Blackwell's bet I have read about Blackwell's bet paradox on Futility closet. Here is the summary: you are presented with two envelopes, $E_x$ and $E_y$. The envelopes contain a random amount of money, but you don't know anything about the distribution about the money. You open one, check how much money is in there ($x$), and have to choose: take the envelope $E_x$ or $E_y$?
Futility Closet refers to a mathematician called Leonard Wapner: “Unexpectedly, there is something you can do, short of opening the other envelope, to give yourself a better than even chance of getting it right.”
The idea, which seems wrong to me, is as follows: choose a random number $d$. If $d < x$, take $E_x$. If $d > x$, choose $E_y$. 

Wapner: “If d falls between x and y then your prediction (as indicated
  by d) is guaranteed to be correct. Assume this occurs with probability
  p. If d falls less than both x and y, then your prediction will be
  correct only in the event your chosen number x is the larger of the
  two. There is a 50 percent chance of this. Similarly, if d is greater
  than both numbers, your prediction will be correct only if your chosen
  number is the smaller of the two. This occurs with a 50 percent
  probability as well.”

▶ [DATA EXTRACT]
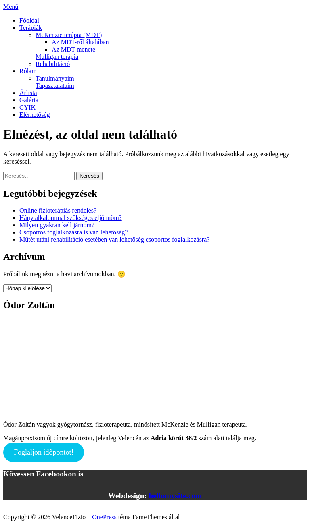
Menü (10, 6)
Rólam (28, 71)
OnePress (104, 517)
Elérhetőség (34, 114)
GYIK (27, 107)
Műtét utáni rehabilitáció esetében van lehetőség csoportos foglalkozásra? (114, 239)
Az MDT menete (73, 49)
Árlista (28, 92)
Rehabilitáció (53, 63)
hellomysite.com (174, 495)
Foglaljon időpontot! (44, 452)
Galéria (28, 100)
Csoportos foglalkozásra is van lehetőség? (73, 232)
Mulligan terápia (57, 56)
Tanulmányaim (55, 78)
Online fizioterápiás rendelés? (57, 210)
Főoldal (29, 20)
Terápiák (30, 27)
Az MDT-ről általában (80, 42)
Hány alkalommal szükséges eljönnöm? (70, 217)
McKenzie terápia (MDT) (69, 34)
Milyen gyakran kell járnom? (56, 225)
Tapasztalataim (55, 85)
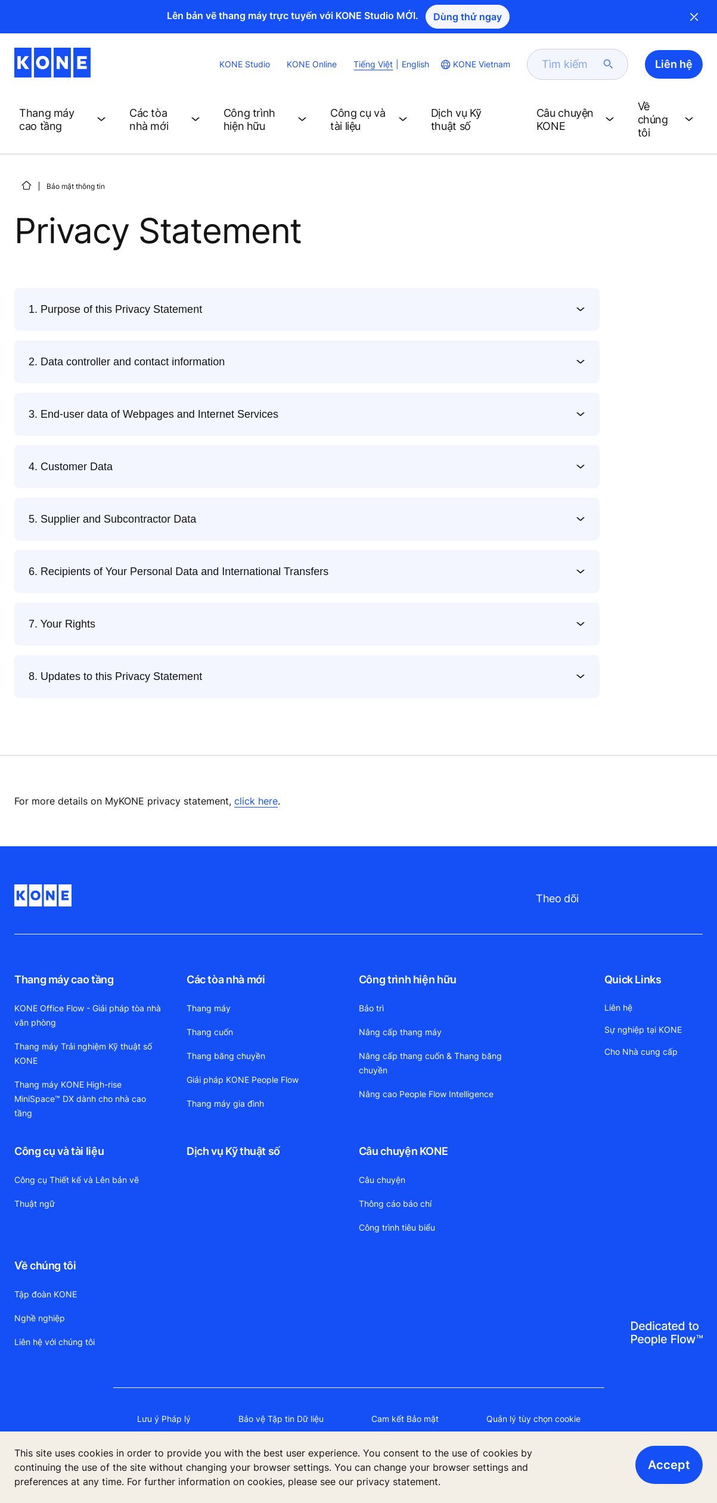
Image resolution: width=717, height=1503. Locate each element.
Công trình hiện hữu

▶ [PROBLEMS TO SOLVE]
(1) In the Blackwell's bet post above, which mathematician does Futility Closet cite?
(2) Write out the passage of the Blackwell's bet post between "Blackwell's bet I" and "x$, choose $E_y$.", inclusive.

▶ [SOLUTION SET]
(1) Leonard Wapner

(2)
Blackwell's bet I have read about Blackwell's bet paradox on Futility closet. Here is the summary: you are presented with two envelopes, $E_x$ and $E_y$. The envelopes contain a random amount of money, but you don't know anything about the distribution about the money. You open one, check how much money is in there ($x$), and have to choose: take the envelope $E_x$ or $E_y$?
Futility Closet refers to a mathematician called Leonard Wapner: “Unexpectedly, there is something you can do, short of opening the other envelope, to give yourself a better than even chance of getting it right.”
The idea, which seems wrong to me, is as follows: choose a random number $d$. If $d < x$, take $E_x$. If $d > x$, choose $E_y$.